Sandel sobre K. Harris
Julio 30, 2024
Kamala Harris, seen in a gap between doors at the U.S. House chamber, with an American flag behind her.
Credit…Tom Brenner/Reuters

 

Mr. Sandel teaches political philosophy at Harvard.

Kamala Harris has a lot to do in a short time — build a team, choose a running mate, introduce herself to the country. But her most important task is to figure out what this election should be about.

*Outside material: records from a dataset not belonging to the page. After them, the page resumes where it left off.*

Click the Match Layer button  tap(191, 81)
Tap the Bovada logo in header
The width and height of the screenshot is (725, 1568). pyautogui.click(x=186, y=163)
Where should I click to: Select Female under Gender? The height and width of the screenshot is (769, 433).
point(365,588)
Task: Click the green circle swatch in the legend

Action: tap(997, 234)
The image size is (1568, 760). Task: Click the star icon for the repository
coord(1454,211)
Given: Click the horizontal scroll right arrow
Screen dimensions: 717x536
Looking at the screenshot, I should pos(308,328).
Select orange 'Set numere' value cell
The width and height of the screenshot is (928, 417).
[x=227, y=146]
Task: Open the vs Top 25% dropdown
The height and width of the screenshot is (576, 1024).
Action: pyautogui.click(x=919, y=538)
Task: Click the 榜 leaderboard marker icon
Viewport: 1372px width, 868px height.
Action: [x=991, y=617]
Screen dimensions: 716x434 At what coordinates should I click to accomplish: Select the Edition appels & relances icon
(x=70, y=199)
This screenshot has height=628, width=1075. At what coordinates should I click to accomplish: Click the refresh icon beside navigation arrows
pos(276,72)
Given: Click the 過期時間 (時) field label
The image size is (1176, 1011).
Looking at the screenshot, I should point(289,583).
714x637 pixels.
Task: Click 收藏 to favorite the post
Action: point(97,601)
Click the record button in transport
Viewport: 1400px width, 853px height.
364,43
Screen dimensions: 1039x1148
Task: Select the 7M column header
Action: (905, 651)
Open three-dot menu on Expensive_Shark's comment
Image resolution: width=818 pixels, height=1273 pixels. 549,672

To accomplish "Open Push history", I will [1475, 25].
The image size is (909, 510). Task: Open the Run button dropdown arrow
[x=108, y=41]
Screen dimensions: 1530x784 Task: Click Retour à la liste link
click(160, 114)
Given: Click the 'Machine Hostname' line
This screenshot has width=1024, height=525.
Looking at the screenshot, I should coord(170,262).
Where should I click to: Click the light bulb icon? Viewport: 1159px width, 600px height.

Over the past week, Ms. Harris has been campaigning on protecting democracy, the rule of law and reproductive freedom from another four years of Donald Trump. As a forceful defender of abortion rights and a former prosecutor, she is ideally equipped to make these issues the centerpiece of her campaign. She relishes reminding voters of Mr. Trump’s status as a felon. “I took on perpetrators of all kinds,” she declared in her first campaign rally, at a gym in Milwaukee on Tuesday. “So hear me when I say: I know Donald Trump’s type.”

But standing up to Mr. Trump and defending reproductive rights is not enough. To defeat him, Ms. Harris needs to address the legitimate grievances he exploits — the sense among many Americans, especially those without a college degree, that their voices aren’t heard, that their work isn’t respected and that elites look down on them. She needs a message that reconnects the Democratic Party with the working-class voters it has alienated in recent decades. Delivering this message may not come naturally to her as a former senator from California, and Mr. Trump has wasted no time attempting to brand her a “radical-left lunatic.” But if she wants to shape a progressive politics that can wrest the future from the MAGA movement, then she has to try. It could be the difference between victory and defeat this November.

To begin addressing the anger and polarization gripping this country, Democrats need to recall what brought us to this volatile historical moment: An overwhelming majority of Americans — some 85 percent — believe that their leaders don’t care what they think and that they lack a meaningful say in shaping the forces that govern their lives.

This sense of disempowerment underlies the Republicans’ most potent issues in this campaign: inflation and immigration.

If Ms. Harris continues to repeat economic facts without acknowledging most voters’ feelings, she will fail to address the mood of discontent that has her running just behind Mr. Trump in the polls. Low unemployment, robust job growth, rising wages — by the usual metrics, the economy has been a success during the Biden years. And yet inflation looms so large for voters that most disapprove of the president’s handling of the economy. Why? Because inflation is not merely about the price of eggs. Many voters experience it as an assault on their agency, a daily marker of their powerlessness: No matter how hard I work or how much I make, I can’t get ahead or even keep up.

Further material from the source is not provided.